Journal of Jilin University Science Edition ›› 2026, Vol. 64 ›› Issue (2): 394-0402.

Previous Articles     Next Articles

Low-Resource Speech Keyword Spotting Based on Joint Knowledge Transfer

HUANG Jinxin1, HE Qianhua1, ZHENG Ruowei1, YANG Mingru1, WANG Wenwu2   

  1. 1. School of Electronic and Information Engineering, South China University of Technology, Guangzhou 510641, China;
    2. Centre for Vision, Speech and Signal Processing, University of Surrey, Guildford GU2 7XH, UK
  • Received:2024-08-14 Online:2026-03-26 Published:2026-03-26

Abstract: Aiming at the problem of  the low accuracy of speech keyword spotting under low-resource conditions, we proposed a detection method combining unsupervised feature extraction and supervised model parameter transfer. Firstly, a deep feature extraction network was trained by using large-scale unlabeled speech data, and the extracted features were fused with acoustic spectrogram 
features to enhance robustness of the features to  acoustic environments. Secondly, the decision network was pre-trained by using rich labeled data from the source domain, and decision knowledge was introduced through parameter transfer to solve the problem of model convergence difficulty caused by insufficient training data in the target domain. Finally, the entire network was fine-tuned by using  a very small amount of target domain data. Experimental results on Hakka and Cantonese datasets show that this method significantly outperforms single transfer strategies.

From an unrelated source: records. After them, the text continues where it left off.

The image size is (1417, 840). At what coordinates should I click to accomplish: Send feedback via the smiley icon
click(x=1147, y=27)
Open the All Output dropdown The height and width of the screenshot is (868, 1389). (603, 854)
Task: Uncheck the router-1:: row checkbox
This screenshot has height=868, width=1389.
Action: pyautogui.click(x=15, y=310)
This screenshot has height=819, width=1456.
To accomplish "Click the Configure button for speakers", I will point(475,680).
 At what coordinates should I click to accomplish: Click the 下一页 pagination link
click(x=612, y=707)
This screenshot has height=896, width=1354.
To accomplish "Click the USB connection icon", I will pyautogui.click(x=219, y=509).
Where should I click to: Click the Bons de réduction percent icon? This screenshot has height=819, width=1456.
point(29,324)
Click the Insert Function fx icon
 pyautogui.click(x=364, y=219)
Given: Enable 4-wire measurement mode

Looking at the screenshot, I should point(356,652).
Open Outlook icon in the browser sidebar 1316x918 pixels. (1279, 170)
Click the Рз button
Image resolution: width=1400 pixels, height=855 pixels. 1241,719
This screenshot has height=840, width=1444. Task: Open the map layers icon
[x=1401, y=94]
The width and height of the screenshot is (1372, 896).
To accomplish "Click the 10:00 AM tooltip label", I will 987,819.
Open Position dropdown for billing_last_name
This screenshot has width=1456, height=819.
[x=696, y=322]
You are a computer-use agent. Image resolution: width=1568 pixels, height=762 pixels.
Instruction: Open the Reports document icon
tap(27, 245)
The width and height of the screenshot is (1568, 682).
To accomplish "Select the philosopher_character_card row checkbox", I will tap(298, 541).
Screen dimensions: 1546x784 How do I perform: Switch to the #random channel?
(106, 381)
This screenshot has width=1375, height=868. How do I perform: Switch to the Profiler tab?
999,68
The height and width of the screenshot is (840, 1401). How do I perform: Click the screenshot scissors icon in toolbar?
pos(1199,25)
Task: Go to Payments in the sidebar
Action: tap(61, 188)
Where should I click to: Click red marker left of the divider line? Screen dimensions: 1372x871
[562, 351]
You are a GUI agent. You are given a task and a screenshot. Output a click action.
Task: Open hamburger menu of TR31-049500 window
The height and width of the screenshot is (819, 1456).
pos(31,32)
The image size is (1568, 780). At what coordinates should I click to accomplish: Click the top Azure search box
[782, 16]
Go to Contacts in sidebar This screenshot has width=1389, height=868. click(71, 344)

In the Hakka task, the false rejection rate is reduced to 11.77%, and the maximum term weighted  value is improved to 0.734 6. The experimental results demonstrate that the proposed method can effectively alleviate the problem of data scarcity and significantly improve detection performance for low-resource languages.

Key words: speech keyword spotting, deep learning, low-resource, joint knowledge transfer

CLC Number: 

  • TP391